Claude Estournel (LEGOS) et Valérie Garnier (IFREMER) a comparé les résultats des modèles Symphonie et Croco avec les données SWOT tandis que Mathilde Cancet a montré comment les données SWOT peuvent aider à comprendre les mécanismes d’intrusions du Courant Nord sur le plateau.

Sandra Nunige (MIO) a brièvement fait le point sur le vaste ensemble de données sur les nutriments qu’elle a contribué à créer, avec des analyses réalisées à bord pendant la croisière (nutriments inorganiques) et en laboratoire. Dominique Lefevre (MIO) a présenté les résultats préliminaires sur la cartographie de surface de la production communautaire nette, tandis que la présentation de Marc Tedetti (MIO) s’est concentré sur la distribution des CDOM et FDOM lors de la campagne BioSWOT-Med.
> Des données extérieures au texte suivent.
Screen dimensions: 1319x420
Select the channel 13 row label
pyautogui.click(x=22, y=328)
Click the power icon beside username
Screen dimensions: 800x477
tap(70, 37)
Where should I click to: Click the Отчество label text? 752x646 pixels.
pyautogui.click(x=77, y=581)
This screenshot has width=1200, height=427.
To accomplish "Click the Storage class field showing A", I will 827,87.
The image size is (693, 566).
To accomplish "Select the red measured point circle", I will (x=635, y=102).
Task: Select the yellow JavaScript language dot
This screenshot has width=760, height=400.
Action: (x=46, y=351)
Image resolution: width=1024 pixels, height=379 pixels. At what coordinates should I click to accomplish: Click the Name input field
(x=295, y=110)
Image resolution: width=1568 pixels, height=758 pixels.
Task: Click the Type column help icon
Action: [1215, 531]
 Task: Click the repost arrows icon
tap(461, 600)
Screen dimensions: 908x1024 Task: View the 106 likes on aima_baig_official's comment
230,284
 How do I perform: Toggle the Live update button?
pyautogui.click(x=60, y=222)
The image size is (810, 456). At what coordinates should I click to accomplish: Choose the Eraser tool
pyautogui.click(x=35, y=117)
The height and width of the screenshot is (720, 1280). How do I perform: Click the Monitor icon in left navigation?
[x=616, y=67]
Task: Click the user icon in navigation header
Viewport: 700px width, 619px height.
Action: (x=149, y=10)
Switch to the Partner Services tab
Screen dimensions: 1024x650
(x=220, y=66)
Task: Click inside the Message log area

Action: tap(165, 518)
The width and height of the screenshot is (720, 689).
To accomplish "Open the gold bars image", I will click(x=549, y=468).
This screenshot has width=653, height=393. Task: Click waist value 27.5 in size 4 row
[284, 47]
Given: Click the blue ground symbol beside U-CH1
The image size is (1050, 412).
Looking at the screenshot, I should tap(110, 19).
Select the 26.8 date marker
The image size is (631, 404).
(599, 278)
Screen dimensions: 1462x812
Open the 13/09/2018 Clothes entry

Daniela Banaru (MIO) a parlé de la biomasse du phytoplancton et du zooplancton, du contenu biochimique et des rapports isotopiques stables par fraction de taille.

Parmi les résultats préliminaires présentés lors de la réunion, certains résultats inattendus ont soulevé de nouvelles questions de recherche. Par exemple, les analyses d’Alice della Penna (Université d’Auckland) d’une expérience qu’elle a menée en mésocosmes à bord de L’Atalante, pour estimer l’impact de la migration verticale quotidienne du mésozooplancton dans les communautés de surface de phytoplancton, ont suggéré plusieurs hypothèses concurrentes. La question reste également ouverte sur la manière dont les schémas observés pourraient évoluer dans différentes masses d’eau et sur le rôle de la répartition irrégulière dans l’océan. De son côté, Elvira Pulido (MIO) a également montré des résultats inattendus sur la disponibilité du phosphore et l’absorption de matière organique dissoute par le phytoplancton. L’étude de ces hypothèses nouvelles et concurrentes nécessitera la collaboration de l’équipe interdisciplinaire BioSWOT-Med.

Karine Leblanc (MIO) a montré des images époustouflantes de nano et microplancton (microscopie électronique) et décrit leur distribution lors de la campagne BioSWOT-Med.

 

Des conditions océaniques contrastées, peut-être représentatives d’autres parties de la mer Méditerranée ?

Les chercheurs se sont également intéressés à discuter de la manière dont les mécanismes physiques et la réponse biologique rencontrés au cours de la croisière sont spécifiques à la mer Méditerranée et lesquels peuvent être typiques de conditions génériquement oligotrophes et modérément énergétiques.

À cet égard, la réunion s’est clôturée par une conférence de Mark Ohman (SCRIPPS), qui a présenté les données collectées au sud de Minorque et à l’intérieur du tourbillon anticyclonique identifié grâce aux images SWOT au nord-est des Baléares par le Zooglider, un instrument robotique autonome unique qui plonge à 400 mètres de profondeur et profile le plancton à l’aide d’une caméra d’imagerie et d’un sonar actif lors de sa remontée dans la colonne d’eau. Les deux régions différaient en termes de température, de salinité, de concentration en chlorophylle et de transparence optique. Parallèlement, les communautés planctoniques différaient également.

 

Publications et nouvelles étapes

La réunion a débuté le premier jour par la distribution à tous les participants de l’ouvrage « People, science and instruments of the BioSWOT-Med campaign », créé pour donner un aperçu de la richesse scientifique d’une campagne océanographique et préserver la mémoire de la passion et du dévouement des participants au projet BioSWOT-Med. Elle s’est conclue le troisième jour par une discussion générale sur les défis scientifiques à venir et la stratégie à adopter pour raconter « l’histoire d’un front, d’un anticyclone et d’une tempête », les caractéristiques océanographiques et les conditions météorologiques rencontrées lors de la campagne BioSWOT-Med.